Mr. T. asked that his name not be used, because he does business in a small town and fears that he will lose customers if they find out that his wife is also his cousin.

"If someone told me when I was young that I'd marry my cousin I would have said they were crazy," he said. "I thought the idea of marrying your cousin was kind of icky."

But then, as a teenager, he got to know a cousin whom he had hardly seen in childhood, and they fell in love.

Their families, he said, were in "total shock." Relatives said, " `They'll throw you in jail, you'll have defective children,' " Mr. T. recalled. "Those were some of the nicer things they said." When he and his cousin married, they invited only three people to the wedding. They hope to make up for that someday by having a "huge wedding," he said.

Mr. T. said he had read everything he could find about cousin marriages, including an entire book on the subject, "Forbidden Relatives," by Martin Ottenheimer, a professor of anthropology at Kansas State University. The subtitle of the book is "The American Myth of Cousin Marriage," and Dr.
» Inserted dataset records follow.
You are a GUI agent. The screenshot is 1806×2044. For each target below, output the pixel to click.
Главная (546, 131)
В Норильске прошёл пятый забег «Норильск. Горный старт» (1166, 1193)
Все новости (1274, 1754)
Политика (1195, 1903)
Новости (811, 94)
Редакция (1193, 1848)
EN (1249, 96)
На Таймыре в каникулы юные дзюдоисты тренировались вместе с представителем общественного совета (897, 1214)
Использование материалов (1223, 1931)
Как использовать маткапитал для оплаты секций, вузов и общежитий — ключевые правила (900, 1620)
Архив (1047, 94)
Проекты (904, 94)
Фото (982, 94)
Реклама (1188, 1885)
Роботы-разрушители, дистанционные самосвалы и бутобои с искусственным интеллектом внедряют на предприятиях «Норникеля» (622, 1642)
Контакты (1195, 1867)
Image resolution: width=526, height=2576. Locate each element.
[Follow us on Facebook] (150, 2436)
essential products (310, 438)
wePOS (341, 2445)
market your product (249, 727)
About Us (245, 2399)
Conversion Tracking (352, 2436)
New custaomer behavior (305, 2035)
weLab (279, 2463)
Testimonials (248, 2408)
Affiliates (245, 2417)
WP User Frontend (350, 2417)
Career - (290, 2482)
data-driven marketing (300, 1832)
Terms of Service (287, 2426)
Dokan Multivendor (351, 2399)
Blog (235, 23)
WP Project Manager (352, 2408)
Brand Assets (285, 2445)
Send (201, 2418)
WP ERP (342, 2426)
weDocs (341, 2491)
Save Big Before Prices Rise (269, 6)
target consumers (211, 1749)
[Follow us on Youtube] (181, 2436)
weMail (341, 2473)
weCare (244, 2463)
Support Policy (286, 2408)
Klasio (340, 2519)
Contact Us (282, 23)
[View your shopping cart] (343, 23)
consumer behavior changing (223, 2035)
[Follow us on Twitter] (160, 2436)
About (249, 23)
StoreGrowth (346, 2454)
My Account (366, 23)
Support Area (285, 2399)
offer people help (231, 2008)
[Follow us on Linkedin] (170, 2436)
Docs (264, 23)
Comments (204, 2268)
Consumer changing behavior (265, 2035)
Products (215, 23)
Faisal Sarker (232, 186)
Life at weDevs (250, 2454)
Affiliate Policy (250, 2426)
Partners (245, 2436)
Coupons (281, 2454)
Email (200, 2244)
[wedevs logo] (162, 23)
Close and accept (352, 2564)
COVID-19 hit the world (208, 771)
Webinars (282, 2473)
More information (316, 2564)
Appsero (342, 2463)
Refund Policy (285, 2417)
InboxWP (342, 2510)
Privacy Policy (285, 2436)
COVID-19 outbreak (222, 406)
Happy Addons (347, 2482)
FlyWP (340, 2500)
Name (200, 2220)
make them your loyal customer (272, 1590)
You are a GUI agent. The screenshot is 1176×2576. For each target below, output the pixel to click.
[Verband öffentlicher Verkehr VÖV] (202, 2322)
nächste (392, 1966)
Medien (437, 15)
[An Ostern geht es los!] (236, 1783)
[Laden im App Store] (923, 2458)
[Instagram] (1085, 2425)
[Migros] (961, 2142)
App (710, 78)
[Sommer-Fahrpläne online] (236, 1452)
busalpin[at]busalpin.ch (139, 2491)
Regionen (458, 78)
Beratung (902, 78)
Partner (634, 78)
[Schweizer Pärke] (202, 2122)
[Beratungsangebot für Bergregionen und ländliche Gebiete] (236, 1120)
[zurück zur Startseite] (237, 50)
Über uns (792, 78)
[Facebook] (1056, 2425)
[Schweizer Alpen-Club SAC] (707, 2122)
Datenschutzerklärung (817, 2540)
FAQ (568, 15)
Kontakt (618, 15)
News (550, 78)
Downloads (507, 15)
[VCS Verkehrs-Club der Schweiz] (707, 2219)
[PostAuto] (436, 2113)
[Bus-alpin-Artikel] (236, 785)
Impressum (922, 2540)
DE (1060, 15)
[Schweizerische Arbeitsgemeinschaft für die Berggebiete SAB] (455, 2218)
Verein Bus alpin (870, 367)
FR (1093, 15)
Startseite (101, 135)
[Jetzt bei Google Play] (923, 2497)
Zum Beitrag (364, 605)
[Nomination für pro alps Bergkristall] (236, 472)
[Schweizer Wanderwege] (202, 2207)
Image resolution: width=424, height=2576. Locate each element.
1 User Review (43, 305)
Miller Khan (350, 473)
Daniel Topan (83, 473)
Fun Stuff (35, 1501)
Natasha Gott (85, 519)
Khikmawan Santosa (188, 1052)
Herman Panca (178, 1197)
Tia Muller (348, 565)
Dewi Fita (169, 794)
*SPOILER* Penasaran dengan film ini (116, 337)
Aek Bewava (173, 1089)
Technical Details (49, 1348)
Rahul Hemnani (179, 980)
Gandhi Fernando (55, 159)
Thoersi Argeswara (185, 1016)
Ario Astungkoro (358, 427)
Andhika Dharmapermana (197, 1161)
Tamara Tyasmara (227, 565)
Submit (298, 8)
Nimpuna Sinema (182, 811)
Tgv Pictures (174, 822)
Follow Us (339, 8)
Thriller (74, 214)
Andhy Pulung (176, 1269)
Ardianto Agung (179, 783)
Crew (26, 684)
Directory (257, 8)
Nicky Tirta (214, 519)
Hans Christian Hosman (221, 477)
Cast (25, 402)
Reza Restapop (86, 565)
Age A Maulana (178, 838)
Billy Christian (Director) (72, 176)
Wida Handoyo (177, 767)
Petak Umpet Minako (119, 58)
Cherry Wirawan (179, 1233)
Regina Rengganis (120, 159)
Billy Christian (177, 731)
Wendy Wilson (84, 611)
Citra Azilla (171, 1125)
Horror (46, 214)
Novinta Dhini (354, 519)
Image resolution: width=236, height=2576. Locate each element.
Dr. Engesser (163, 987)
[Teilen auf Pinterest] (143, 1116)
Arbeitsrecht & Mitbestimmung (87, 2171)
Ottenheimer heaps criticism on the state marriage laws.

Mr. T. said he was delighted to learn years ago that cousins' risks of birth defects were only slightly higher than those of unrelated people. So the study being published today did not surprise him. But he said he hoped it would convince the rest of the world.

"You can find people in the general population who have a greater risk than first cousins," he said. "It's one of my pet peeves. State laws single out cousins. They shouldn't." He and his wife hope to have children, he said.